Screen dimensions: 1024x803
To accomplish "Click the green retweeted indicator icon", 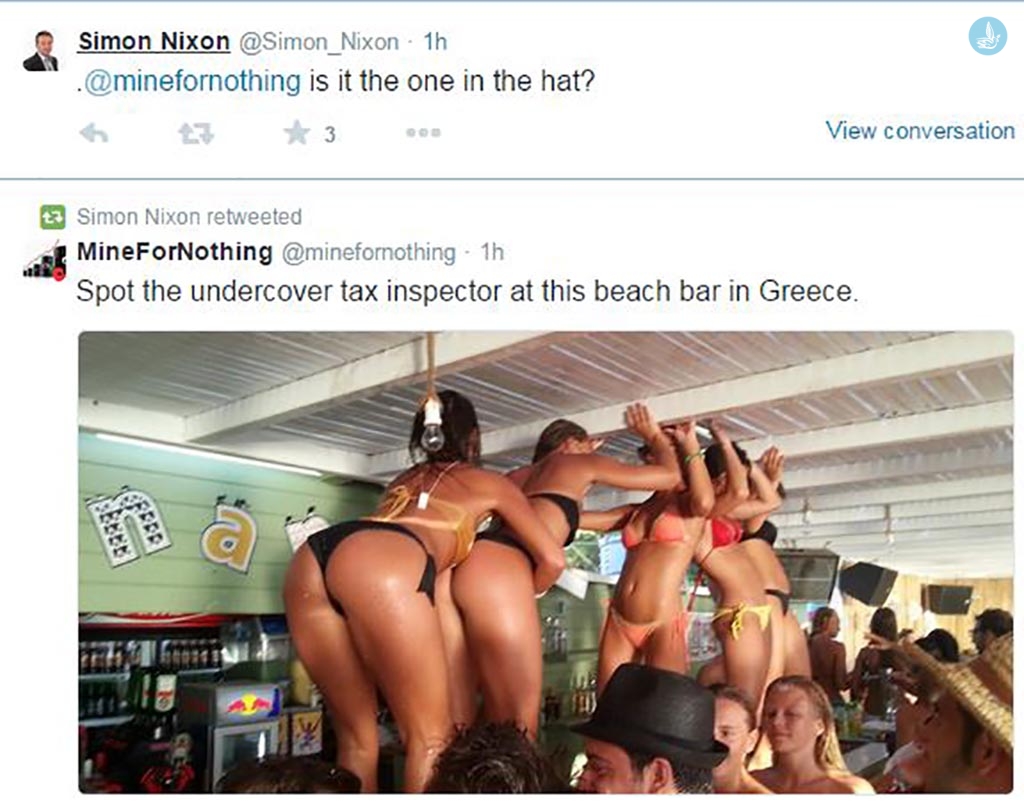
* * *
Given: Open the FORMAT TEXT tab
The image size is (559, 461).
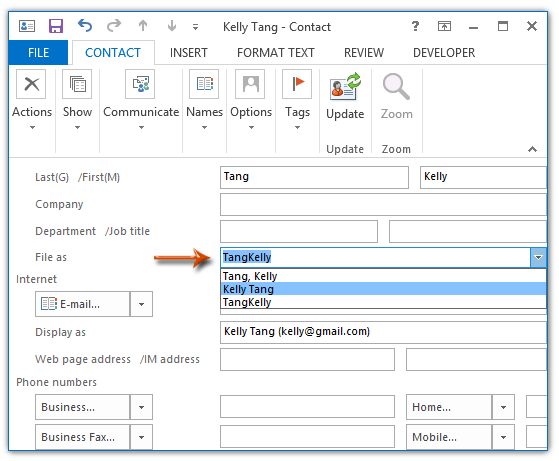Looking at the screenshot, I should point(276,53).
---
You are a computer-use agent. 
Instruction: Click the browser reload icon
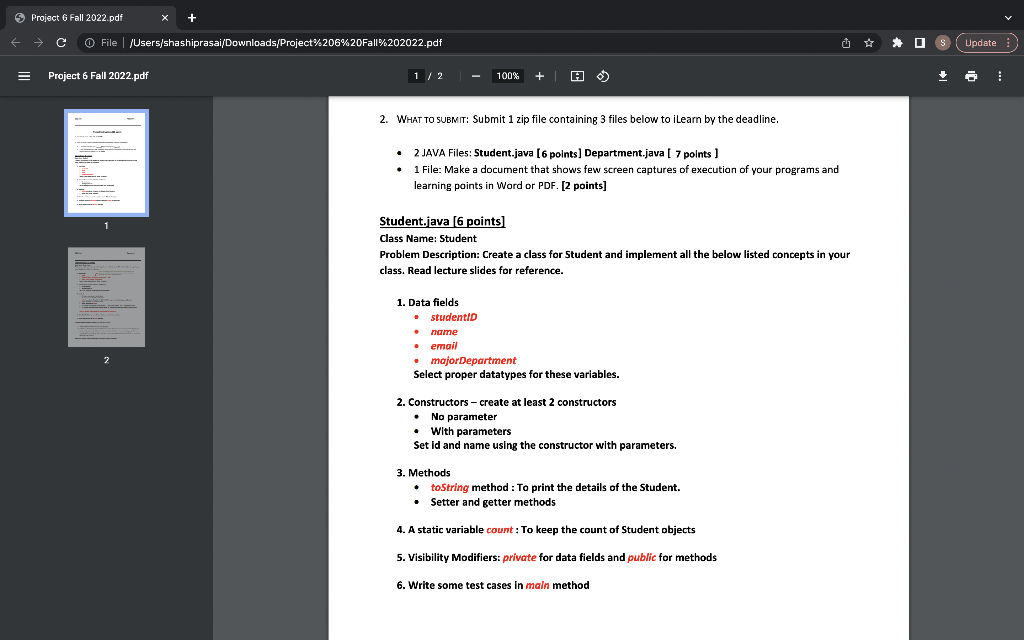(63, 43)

## THE PROBLEM
In the records, from the line with "Given: Open the FORMAT TEXT tab" to the line with "Looking at the", change "image size" to "screen size" and give those lines again with nothing else altered. Leave the pictures out.

## EXERCISE RESULT
Given: Open the FORMAT TEXT tab
The screen size is (559, 461).
Looking at the screenshot, I should point(276,53).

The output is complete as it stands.